On Monday night's All In show, MSNBC viewers saw an unusually heated debate between the left and the far left as Washington Post columnist Jennifer Rubin battled with Esquire contributor and frequent MSNBC guest Charles Pierce over whether former President George H.W. Bush was too accommodating to the "far right."
At 8:29 p.m., after taking a jab at President Donald Trump by asserting that House Speaker Paul Ryan's praise of Bush was meant as a backhanded criticism of Trump, Pierce then complained that Bush"was part of the Republican Party that made Donald Trump inevitable at some point." and then brought up Willie Horton as he griped: "He could have beaten Michael Dukakis without Lee Atwater -- without Willie Horton."

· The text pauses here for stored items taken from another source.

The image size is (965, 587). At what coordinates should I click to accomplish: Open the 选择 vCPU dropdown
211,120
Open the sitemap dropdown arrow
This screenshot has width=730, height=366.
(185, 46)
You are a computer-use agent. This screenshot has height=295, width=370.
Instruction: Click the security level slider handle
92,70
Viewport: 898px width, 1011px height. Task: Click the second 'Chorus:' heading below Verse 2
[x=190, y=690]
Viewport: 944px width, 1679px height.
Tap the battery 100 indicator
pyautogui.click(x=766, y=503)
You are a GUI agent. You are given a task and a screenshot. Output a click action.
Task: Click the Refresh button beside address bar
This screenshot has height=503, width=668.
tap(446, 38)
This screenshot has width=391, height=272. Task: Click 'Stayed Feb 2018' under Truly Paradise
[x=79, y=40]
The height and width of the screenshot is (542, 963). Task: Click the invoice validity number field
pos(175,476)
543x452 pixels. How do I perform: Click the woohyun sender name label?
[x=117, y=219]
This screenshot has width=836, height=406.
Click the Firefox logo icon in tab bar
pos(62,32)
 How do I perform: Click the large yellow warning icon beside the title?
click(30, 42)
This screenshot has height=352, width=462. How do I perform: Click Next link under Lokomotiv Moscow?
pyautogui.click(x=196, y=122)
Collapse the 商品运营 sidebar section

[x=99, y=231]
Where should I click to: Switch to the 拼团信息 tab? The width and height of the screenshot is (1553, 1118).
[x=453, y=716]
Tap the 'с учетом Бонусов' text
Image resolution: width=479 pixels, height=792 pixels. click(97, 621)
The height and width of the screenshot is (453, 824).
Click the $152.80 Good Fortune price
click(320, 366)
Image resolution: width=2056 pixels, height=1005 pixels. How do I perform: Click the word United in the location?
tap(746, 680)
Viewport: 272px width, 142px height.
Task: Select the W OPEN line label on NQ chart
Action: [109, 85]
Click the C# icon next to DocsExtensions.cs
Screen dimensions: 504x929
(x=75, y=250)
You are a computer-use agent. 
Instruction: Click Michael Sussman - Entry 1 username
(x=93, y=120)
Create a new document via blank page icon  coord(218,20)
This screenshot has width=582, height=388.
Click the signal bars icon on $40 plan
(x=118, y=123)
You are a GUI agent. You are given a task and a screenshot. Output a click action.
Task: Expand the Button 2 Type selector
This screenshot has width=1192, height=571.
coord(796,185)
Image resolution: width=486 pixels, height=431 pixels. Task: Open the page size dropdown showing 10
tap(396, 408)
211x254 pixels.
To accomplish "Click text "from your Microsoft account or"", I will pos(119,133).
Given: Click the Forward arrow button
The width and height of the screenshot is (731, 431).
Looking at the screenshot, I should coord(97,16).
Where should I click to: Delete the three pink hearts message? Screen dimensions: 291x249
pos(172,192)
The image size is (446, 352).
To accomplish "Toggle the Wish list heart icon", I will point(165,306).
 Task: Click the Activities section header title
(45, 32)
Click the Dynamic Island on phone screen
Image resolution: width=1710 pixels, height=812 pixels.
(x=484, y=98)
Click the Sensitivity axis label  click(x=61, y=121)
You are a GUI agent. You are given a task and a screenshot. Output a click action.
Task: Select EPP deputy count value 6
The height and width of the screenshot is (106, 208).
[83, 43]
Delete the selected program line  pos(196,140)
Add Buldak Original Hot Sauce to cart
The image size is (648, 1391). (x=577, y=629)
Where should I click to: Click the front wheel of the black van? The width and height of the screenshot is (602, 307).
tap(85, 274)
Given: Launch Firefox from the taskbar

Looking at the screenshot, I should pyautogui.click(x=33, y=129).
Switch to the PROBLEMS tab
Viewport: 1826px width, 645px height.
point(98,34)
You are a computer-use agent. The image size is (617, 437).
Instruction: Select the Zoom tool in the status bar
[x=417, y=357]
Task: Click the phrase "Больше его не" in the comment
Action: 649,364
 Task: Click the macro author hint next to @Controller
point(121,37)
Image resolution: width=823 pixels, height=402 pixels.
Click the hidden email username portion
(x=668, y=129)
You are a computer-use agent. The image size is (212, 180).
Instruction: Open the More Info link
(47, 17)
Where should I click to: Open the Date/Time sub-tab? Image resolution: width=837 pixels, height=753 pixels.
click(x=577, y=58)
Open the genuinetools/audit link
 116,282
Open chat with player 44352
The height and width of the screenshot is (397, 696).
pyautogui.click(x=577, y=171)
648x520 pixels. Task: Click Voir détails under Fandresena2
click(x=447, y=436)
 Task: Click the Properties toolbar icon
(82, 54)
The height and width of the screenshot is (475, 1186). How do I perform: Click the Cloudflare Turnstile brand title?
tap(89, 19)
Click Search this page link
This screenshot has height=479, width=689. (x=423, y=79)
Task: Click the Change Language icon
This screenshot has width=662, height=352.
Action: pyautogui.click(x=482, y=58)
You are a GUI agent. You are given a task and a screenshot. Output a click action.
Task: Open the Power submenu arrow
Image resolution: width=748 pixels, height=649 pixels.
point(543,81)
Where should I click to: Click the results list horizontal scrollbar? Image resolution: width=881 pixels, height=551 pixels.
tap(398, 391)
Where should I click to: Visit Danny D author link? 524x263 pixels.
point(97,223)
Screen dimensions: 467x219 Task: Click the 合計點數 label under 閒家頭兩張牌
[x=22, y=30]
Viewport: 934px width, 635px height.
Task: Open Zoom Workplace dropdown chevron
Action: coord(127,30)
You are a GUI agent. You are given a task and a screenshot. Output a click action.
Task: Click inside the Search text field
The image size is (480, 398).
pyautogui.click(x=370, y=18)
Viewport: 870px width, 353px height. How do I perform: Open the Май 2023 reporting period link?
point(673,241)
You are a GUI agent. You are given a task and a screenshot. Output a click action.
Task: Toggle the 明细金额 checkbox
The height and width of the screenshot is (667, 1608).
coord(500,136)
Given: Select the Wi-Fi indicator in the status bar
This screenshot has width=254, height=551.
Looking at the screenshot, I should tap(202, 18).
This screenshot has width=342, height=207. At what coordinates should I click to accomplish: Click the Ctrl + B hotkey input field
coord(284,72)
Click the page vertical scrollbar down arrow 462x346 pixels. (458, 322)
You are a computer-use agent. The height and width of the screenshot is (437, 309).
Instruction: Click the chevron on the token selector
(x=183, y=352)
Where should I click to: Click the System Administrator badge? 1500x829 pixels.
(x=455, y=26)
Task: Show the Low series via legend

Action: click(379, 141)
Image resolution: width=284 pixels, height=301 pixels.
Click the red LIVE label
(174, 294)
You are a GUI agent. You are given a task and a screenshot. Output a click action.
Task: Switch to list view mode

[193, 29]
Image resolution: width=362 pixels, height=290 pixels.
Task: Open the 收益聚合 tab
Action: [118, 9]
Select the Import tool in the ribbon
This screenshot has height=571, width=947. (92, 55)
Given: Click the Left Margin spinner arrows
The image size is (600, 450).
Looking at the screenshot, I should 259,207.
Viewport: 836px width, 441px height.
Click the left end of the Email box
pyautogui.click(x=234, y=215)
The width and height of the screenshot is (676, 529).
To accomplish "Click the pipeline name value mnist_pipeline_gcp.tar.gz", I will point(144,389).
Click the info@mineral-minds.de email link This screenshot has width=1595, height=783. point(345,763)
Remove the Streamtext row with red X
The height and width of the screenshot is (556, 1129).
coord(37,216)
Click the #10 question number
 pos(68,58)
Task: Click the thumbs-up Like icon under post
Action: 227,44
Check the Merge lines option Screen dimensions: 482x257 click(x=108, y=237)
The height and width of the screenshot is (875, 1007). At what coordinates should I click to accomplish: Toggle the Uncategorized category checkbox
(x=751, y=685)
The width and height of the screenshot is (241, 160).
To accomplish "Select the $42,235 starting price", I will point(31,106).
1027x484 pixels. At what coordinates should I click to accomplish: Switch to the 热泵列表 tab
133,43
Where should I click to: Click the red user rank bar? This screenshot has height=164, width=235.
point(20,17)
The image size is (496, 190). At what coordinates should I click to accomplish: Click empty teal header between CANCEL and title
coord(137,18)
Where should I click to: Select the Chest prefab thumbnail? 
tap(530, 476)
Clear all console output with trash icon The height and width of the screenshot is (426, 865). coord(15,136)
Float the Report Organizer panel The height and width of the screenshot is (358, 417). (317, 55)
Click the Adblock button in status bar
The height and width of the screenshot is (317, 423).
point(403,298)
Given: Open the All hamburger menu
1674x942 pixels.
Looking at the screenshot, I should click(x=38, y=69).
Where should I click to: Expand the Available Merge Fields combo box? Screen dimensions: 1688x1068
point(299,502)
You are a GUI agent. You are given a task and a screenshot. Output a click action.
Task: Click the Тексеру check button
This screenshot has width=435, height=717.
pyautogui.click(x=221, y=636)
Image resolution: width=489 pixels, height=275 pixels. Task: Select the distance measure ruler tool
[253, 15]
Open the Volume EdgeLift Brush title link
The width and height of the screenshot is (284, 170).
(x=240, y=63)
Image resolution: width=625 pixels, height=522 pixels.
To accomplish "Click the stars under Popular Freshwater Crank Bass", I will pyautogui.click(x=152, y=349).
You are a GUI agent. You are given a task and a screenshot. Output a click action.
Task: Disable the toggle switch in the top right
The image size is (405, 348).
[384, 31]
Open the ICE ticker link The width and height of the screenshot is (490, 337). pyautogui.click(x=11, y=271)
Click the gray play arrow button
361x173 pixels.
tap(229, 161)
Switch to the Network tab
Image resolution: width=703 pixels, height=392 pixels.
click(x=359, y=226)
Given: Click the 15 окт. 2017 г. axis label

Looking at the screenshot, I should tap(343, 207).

After recalling that Bush initially opposed the Civil Rights Act in the 1960s, the liberal pundit then complained about him changing his position to support Ronald Reagan's tax cuts:
He said the one smart thing a Republican has said about supply-side economics in the last 40 years. He said it was 'voodoo economics,' and then when he took the job with Ronald Reagan, he had to reverse himself on that. He had to reverse himself on abortion, which was handing a lot of the party or his part of the party over to essentially the Christian right.
Pierce further trashed the former Republican President as he ended his rant by declaring: "The primary legacy of George H.W. Bush as President is that battlfield courage does not necessarily translate into political courage."
Rubin exclaimed, "Oh, my!" and jumped in to praise President Bush for his handling of the end of the Cold War, and for not occupying Iraq, but then also lauded him for going to the left on issues like the environment and the Americans with Disabilities Act.
The two then got into a heated back and forth over whether Bush was involved in the Iran-Contra scandal as Pierce cracked that he "pardoned everyone but Shoeless Joe Jackson on his way out the door."
Rubin ended up taking one more jab at conservatives as she praised Bush for sometimes opposing the "far right," and recalled the time he criticized the NRA after he left office. Rubin:
George Bush actually did stick up and give it to the far right in a lot of instances. You forget he wrote that beautiful letter to the NRA resigning because they defamed the people who keep us safe day and night, and that kind of courage just stands in such contrast to what you have now where the President is, you know, slobbering over the far right, and they over he.
So I think that arguably may be the last Republican President who was willing to stand up to some of these groups and to say, "No, I have a higher obligation, and this behavior is un-American."